[Records shown]

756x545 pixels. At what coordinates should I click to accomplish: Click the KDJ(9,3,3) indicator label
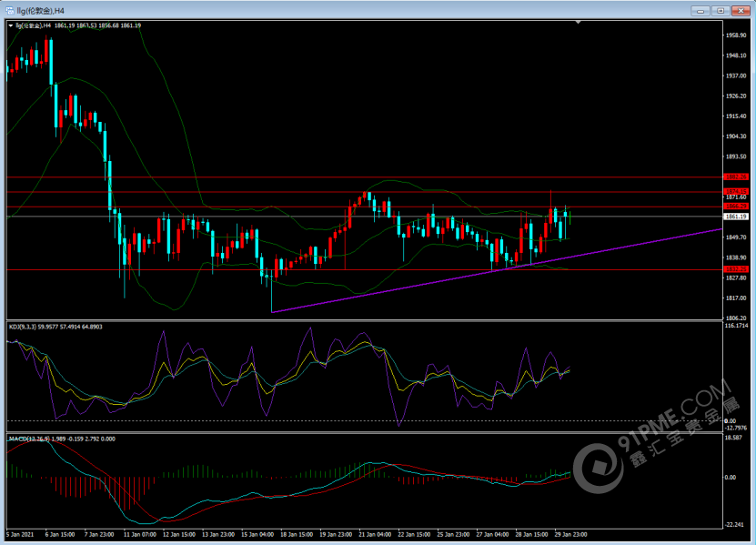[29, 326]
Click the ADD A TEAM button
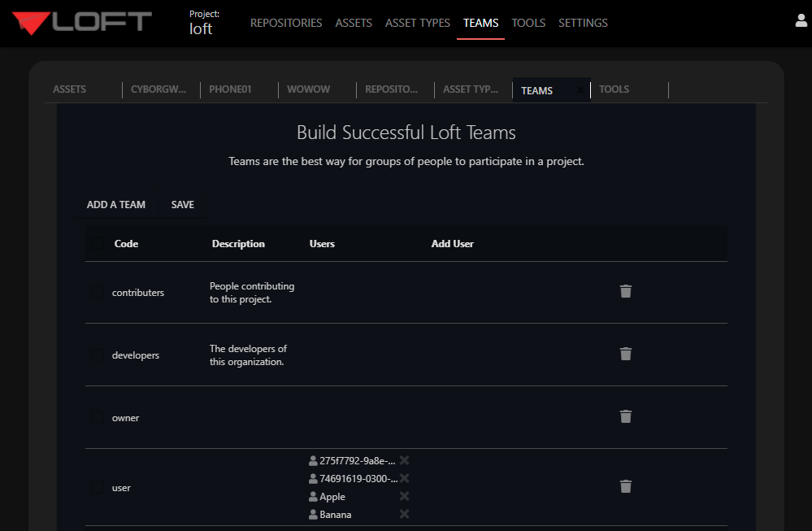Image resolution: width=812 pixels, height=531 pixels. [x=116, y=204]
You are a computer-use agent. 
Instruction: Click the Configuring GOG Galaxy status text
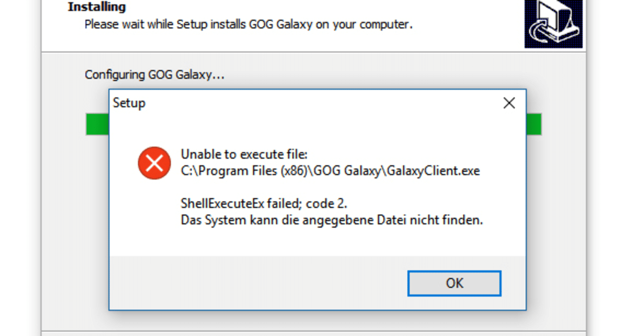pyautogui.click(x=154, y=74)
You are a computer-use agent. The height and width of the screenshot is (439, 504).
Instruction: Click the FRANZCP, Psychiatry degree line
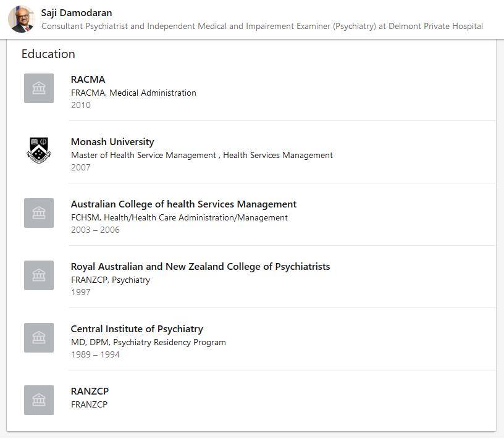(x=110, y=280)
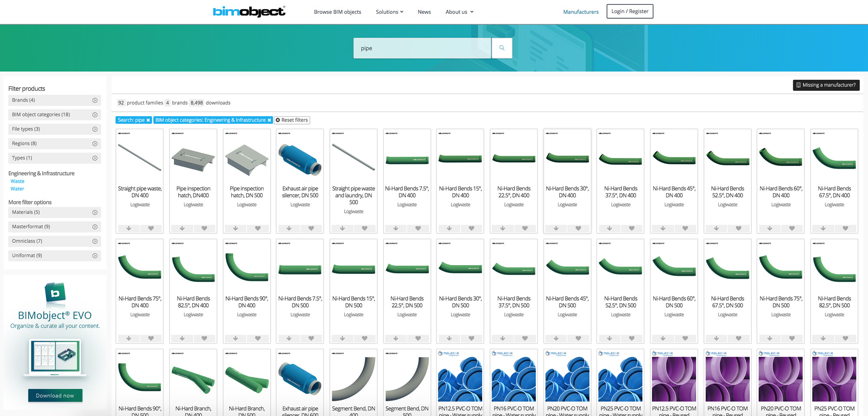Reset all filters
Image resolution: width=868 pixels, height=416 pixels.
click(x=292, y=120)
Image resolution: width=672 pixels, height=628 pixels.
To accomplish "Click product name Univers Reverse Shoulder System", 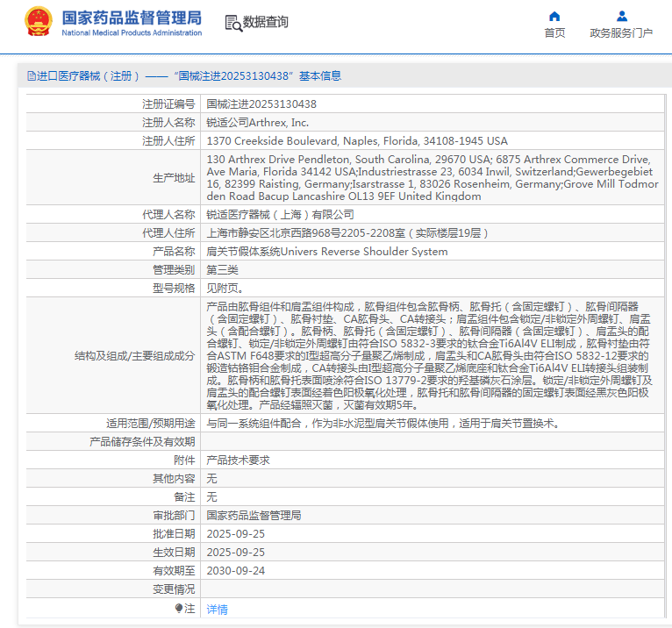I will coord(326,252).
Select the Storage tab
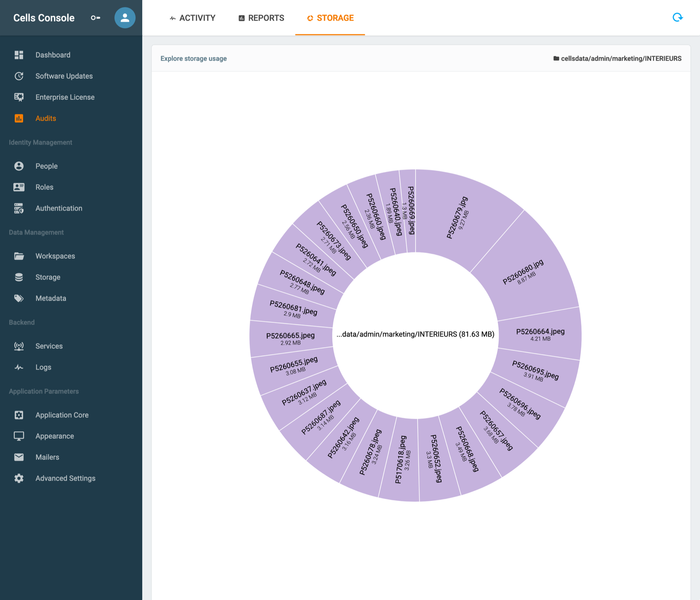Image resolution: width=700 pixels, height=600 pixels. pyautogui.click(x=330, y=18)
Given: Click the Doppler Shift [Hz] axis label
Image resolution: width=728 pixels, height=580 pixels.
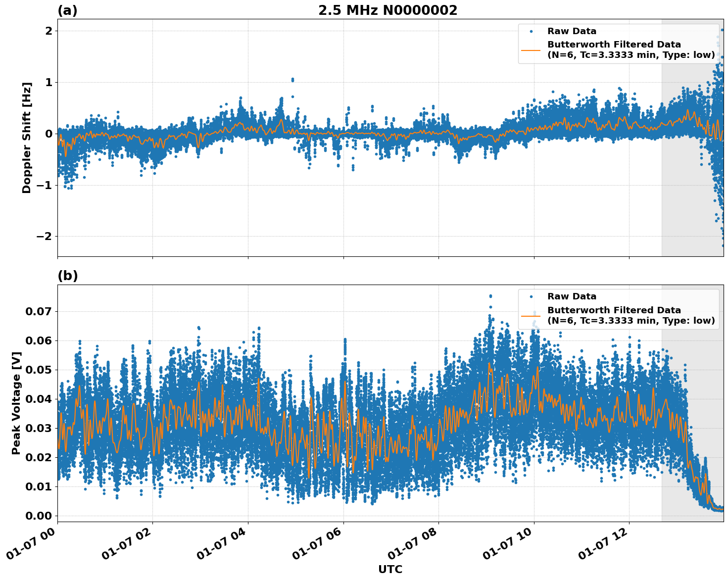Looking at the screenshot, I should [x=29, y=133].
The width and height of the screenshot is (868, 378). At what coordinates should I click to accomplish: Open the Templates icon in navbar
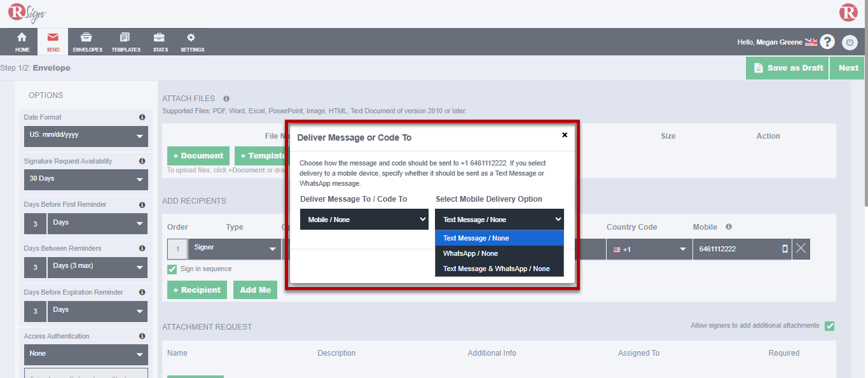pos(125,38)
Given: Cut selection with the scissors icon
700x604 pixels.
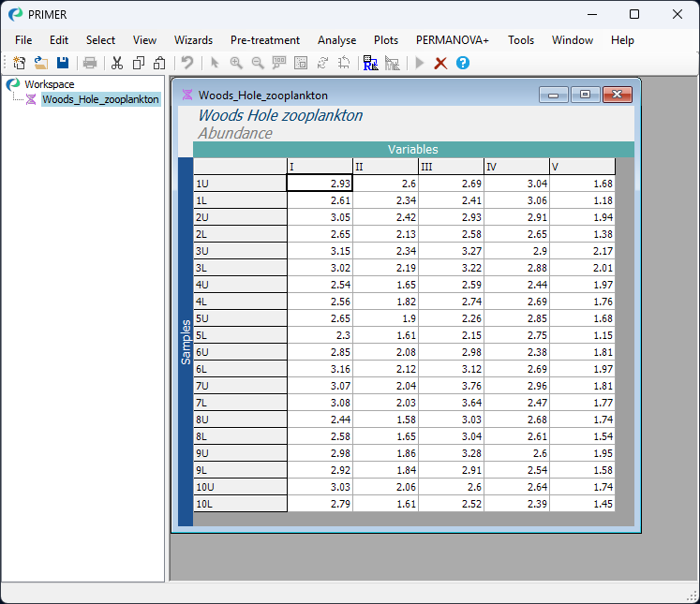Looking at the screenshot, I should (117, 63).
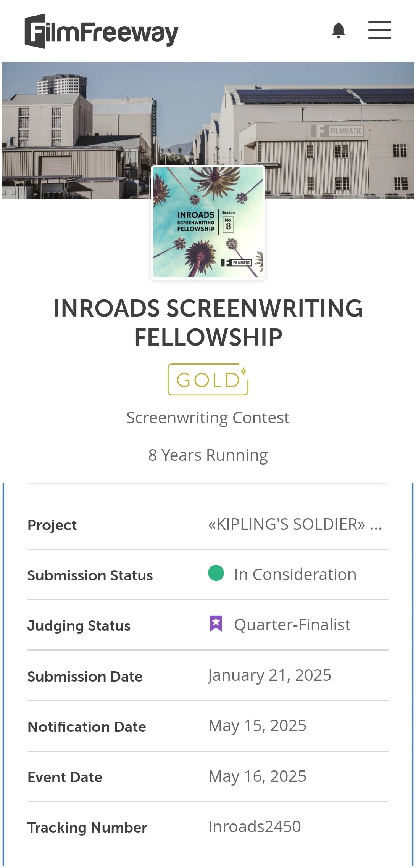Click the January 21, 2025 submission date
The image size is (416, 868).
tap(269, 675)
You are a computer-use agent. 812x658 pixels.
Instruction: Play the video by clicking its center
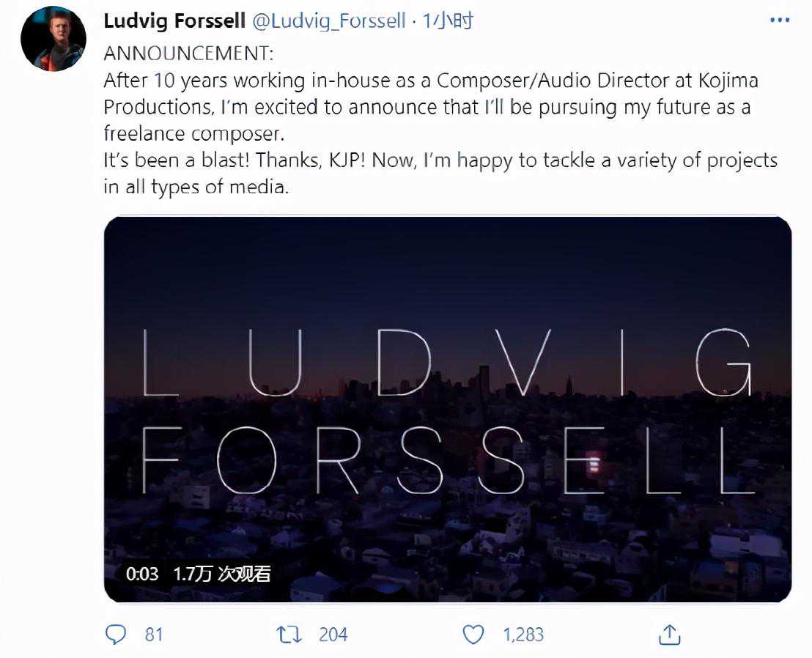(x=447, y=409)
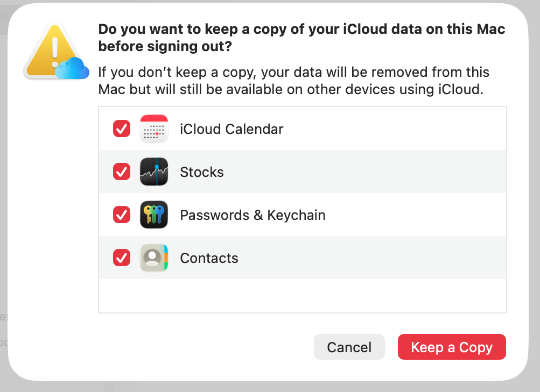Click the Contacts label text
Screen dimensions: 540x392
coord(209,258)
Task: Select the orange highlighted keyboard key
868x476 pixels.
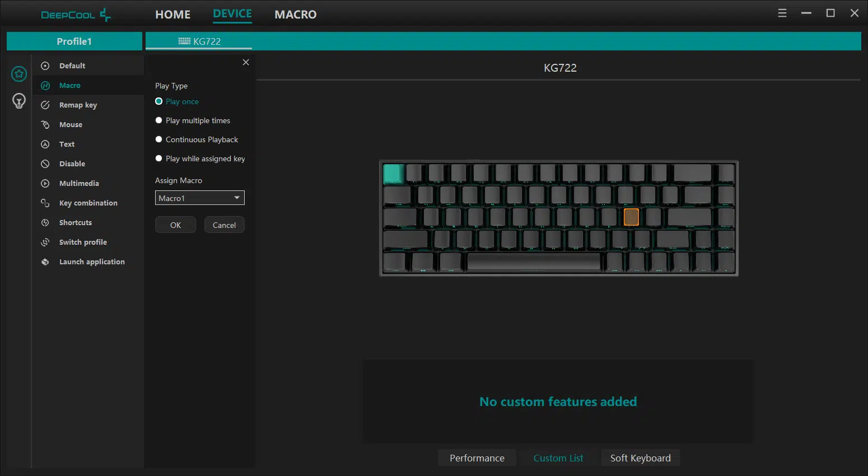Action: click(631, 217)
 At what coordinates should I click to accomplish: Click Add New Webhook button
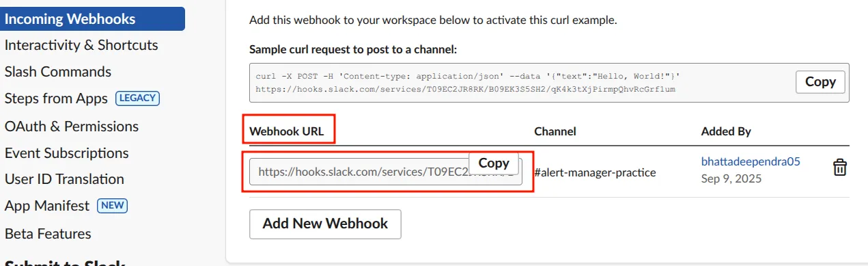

[/Records shown]

- Exercise aim -
Quote exactly, and only, the lines from the line containing "Task: Select the" through the final line of the records above, both included, omitting any pictures.

- Response to the exercise -
Task: Select the orange highlighted keyboard key
868x476 pixels.
Action: click(631, 217)
 At what coordinates should I click to accomplish: Click Add New Webhook button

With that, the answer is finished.